Sage defends decision on Dome Valley landfill

Green MP Eugenie Sage has defended herself following a blistering attack by Social Credit on her decision to grant an Overseas Investment Office (OIO) consent to allow Chinese-owned Waste Management to purchase land in the Dome Valley for a proposed landfill.

Social Credit leader Chris Leitch said in a statement this month that tips were a “third world option” for rubbish disposal, while waste-to-energy plants had the potential to be “carbon negative and ecologically sound”.

Mr Leitch said Ms Sage, who was Minister for Land Information and Associate Minister for the Environment, was not even prepared to meet with an international company to talk about the potential of a waste-to-energy plant as an alternative to the proposed dump.

Mr Leitch further blasted the Green Party for supporting their MP, saying it made them the “dinosaurs of the international green movement”.

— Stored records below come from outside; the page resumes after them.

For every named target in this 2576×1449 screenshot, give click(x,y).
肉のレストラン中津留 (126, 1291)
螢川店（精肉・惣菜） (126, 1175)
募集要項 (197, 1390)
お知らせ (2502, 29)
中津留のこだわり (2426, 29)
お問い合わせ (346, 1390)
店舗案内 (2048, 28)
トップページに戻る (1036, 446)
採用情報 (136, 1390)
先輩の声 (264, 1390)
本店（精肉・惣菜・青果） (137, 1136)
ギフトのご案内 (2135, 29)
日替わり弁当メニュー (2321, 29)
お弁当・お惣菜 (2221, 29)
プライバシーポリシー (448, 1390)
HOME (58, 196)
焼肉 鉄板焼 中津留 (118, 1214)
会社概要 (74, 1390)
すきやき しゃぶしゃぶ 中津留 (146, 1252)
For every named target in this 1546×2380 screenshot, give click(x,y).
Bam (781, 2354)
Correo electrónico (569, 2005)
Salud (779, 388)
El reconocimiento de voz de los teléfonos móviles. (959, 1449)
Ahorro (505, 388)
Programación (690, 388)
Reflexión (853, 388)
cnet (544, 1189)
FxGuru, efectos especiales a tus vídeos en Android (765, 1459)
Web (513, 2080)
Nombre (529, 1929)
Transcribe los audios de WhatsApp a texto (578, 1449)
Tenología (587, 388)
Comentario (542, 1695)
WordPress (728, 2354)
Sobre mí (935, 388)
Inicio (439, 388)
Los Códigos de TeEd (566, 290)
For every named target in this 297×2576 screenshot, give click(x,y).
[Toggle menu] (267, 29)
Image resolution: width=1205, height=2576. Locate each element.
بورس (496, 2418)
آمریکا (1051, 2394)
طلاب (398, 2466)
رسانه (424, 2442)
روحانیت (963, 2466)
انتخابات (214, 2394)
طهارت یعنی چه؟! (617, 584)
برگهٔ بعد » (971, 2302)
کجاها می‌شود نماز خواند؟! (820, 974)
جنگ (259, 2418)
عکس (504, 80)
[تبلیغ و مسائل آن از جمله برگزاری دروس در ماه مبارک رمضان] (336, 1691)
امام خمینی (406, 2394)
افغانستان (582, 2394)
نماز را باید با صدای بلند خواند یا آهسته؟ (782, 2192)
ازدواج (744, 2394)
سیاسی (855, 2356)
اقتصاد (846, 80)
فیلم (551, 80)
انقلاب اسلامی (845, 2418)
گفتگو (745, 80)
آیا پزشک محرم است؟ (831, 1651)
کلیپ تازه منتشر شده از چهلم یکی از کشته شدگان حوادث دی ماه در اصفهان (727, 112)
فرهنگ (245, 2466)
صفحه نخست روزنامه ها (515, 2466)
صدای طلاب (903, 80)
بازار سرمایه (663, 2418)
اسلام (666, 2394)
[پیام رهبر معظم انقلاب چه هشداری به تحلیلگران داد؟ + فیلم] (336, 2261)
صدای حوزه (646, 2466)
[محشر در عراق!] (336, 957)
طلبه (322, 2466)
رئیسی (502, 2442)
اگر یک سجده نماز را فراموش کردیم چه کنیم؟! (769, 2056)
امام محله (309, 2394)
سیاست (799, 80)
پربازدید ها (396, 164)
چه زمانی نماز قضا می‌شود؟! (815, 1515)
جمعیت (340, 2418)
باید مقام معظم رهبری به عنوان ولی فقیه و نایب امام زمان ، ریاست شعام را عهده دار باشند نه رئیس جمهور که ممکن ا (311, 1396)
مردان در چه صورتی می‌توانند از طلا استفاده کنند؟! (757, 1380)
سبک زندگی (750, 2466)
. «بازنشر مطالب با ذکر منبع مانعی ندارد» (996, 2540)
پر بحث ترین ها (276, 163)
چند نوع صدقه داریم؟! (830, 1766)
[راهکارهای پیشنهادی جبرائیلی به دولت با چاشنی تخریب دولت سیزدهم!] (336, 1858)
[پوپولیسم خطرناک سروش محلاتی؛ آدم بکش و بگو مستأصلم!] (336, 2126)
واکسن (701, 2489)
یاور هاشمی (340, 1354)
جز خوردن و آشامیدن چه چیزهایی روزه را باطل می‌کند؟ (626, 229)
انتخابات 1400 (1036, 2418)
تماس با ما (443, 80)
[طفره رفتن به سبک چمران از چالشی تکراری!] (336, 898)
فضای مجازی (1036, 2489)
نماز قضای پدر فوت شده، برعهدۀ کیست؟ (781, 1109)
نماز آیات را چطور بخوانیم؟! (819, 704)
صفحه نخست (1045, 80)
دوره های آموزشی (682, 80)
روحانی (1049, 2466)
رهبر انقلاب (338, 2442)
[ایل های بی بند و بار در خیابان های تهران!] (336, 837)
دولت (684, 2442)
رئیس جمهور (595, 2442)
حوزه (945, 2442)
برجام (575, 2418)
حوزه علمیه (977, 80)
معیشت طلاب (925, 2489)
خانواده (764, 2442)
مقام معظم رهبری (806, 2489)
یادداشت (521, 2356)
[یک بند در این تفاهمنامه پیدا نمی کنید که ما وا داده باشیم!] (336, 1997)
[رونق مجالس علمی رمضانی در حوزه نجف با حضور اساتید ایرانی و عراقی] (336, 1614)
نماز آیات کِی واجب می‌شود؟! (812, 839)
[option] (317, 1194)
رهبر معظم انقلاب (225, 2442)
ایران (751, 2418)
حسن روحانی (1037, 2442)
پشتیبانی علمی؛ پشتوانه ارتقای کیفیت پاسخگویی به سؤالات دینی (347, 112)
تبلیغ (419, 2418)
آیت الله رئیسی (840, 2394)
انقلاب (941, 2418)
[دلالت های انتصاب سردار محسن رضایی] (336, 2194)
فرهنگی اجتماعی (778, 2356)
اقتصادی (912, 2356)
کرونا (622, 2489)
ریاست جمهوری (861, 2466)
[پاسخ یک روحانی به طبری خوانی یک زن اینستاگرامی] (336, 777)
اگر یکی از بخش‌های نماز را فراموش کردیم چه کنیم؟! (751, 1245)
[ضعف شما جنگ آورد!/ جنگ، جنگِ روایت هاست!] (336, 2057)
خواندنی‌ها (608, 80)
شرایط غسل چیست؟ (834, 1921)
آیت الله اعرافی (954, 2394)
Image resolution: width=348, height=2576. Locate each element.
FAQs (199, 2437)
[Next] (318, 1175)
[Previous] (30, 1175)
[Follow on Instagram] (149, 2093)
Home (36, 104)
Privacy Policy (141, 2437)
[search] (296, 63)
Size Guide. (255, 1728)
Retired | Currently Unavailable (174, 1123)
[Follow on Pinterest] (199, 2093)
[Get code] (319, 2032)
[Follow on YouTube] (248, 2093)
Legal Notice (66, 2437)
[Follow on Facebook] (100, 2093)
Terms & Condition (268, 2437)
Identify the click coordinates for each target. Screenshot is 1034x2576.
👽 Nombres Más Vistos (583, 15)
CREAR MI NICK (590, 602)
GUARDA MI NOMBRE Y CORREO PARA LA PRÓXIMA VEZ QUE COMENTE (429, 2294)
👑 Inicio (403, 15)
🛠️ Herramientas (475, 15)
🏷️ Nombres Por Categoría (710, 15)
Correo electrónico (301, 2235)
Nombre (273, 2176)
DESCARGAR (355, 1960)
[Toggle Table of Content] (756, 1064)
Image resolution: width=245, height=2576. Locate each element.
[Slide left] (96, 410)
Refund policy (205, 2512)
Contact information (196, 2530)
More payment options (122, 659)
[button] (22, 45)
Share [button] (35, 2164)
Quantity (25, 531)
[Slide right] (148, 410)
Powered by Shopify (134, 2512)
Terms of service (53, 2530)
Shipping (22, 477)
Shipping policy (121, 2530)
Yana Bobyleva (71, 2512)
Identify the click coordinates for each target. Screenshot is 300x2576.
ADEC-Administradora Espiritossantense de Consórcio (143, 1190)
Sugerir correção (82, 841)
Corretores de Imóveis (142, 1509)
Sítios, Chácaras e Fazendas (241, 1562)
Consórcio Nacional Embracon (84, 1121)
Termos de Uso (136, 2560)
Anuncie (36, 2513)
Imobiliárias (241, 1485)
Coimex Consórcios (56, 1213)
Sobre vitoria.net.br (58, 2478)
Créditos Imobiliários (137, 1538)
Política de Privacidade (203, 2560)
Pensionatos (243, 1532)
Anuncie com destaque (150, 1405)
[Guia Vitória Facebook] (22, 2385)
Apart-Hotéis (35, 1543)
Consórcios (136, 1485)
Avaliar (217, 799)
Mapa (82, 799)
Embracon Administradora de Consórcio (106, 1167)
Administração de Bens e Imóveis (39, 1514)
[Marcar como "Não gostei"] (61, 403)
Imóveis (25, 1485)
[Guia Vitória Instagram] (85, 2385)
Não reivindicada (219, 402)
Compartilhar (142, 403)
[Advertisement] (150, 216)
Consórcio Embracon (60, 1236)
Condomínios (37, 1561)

Mr Leitch said while most of the waste collected in New Zealand went into rubbish dumps, over 2000 pyrolytic plants operated across the world in countries such as Japan, Norway, Sweden, France, Germany, Belgium and elsewhere.

“They recover a substantial value of material from the waste stream before turning the remainder into electricity, slag for use in road building and ash,” he said.

“Emissions from the new generation plants are negligible, while rubbish dumps generated methane, said to be the worst of greenhouse gases, and have the possibility of leaching into waterways, killing fish and plant life.”

Mr Leitch said the Green Party in Germany were promoting a complete ban on land-filling by 2020.

In response, Ms Sage said the primary factor considered when granting a request to the OIO was whether the application “creates a substantial and identifiable benefit for New Zealand”.

In her view, the application did that, noting that the landfill would create 50 to 100 jobs during the period of its construction.

She added that other issues around land use and water quality would be considered in detail through the resource consent process, currently being undertaken by Auckland Council.

Ms Sage said there were many complexities and competing claims around waste-to-energy incineration.

“Such plants have a high capital cost and require substantial investment. They also require consistently high volumes of waste as a “feedstock” on an ongoing basis,” she said.

Ms Sage said material that could be recycled could end up being sent to the waste-to- energy plant as feedstock. 

“Such plants also risk treating the atmosphere as a landfill,” she said.